==== Data records ====

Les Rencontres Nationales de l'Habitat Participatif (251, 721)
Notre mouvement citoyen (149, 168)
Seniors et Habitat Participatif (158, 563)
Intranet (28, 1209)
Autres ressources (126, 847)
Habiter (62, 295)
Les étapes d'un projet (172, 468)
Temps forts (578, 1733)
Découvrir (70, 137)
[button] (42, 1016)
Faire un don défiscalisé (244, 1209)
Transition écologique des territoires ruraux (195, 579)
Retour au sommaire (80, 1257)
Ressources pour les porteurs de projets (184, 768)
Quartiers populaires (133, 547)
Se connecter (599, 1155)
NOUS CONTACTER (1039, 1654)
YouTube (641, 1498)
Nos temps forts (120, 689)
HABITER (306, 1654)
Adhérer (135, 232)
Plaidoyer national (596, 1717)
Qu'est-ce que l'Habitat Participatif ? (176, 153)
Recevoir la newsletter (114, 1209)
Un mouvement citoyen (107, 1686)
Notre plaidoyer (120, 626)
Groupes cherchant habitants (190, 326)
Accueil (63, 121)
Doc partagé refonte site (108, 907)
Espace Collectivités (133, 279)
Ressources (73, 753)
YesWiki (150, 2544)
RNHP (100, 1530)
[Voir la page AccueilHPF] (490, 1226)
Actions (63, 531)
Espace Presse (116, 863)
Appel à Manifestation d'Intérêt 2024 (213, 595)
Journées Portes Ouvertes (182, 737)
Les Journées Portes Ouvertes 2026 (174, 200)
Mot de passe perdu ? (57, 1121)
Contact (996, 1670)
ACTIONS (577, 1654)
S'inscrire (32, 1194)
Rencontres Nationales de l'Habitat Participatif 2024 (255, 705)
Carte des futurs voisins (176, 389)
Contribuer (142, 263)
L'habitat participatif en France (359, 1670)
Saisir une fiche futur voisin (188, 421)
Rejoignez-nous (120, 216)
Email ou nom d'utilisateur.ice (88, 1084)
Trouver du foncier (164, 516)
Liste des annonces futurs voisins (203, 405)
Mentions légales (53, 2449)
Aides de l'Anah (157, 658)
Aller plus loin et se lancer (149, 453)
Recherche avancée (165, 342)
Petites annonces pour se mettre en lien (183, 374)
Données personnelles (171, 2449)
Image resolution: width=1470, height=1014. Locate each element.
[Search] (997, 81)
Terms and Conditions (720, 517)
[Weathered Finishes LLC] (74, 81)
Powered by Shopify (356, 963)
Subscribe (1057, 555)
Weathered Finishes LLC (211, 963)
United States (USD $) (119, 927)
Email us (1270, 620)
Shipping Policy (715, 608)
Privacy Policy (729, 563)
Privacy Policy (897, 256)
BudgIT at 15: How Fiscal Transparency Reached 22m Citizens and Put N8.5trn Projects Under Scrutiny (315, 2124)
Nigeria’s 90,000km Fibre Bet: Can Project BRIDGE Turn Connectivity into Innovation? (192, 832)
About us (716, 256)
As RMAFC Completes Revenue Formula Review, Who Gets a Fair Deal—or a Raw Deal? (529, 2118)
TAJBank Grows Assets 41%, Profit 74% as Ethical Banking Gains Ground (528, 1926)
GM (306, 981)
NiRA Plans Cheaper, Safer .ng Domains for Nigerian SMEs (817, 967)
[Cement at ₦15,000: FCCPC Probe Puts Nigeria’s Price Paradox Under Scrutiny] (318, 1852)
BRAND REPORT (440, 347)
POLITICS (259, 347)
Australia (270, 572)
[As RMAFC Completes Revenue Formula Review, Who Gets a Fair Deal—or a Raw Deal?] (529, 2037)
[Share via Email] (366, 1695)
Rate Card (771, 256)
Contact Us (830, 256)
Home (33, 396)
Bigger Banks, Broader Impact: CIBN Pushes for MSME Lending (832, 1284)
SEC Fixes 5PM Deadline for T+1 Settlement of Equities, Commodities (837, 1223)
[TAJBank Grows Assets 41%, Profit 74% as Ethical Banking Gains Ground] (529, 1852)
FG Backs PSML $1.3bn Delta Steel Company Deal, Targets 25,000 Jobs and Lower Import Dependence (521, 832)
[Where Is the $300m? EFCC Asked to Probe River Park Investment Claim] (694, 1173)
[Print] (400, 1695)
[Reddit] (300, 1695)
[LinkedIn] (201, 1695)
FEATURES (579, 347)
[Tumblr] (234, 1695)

====

# Activity
Give an exact copy of the lines above from the line with "Se connecter (599, 1155)" up to and including the line with "Contribuer (142, 263)", and leave everything else out.

# Solution
Se connecter (599, 1155)
NOUS CONTACTER (1039, 1654)
YouTube (641, 1498)
Nos temps forts (120, 689)
HABITER (306, 1654)
Adhérer (135, 232)
Plaidoyer national (596, 1717)
Qu'est-ce que l'Habitat Participatif ? (176, 153)
Recevoir la newsletter (114, 1209)
Un mouvement citoyen (107, 1686)
Notre plaidoyer (120, 626)
Groupes cherchant habitants (190, 326)
Accueil (63, 121)
Doc partagé refonte site (108, 907)
Espace Collectivités (133, 279)
Ressources (73, 753)
YesWiki (150, 2544)
RNHP (100, 1530)
[Voir la page AccueilHPF] (490, 1226)
Actions (63, 531)
Espace Presse (116, 863)
Appel à Manifestation d'Intérêt 2024 (213, 595)
Journées Portes Ouvertes (182, 737)
Les Journées Portes Ouvertes 2026 (174, 200)
Mot de passe perdu ? (57, 1121)
Contact (996, 1670)
ACTIONS (577, 1654)
S'inscrire (32, 1194)
Rencontres Nationales de l'Habitat Participatif 2024 (255, 705)
Carte des futurs voisins (176, 389)
Contribuer (142, 263)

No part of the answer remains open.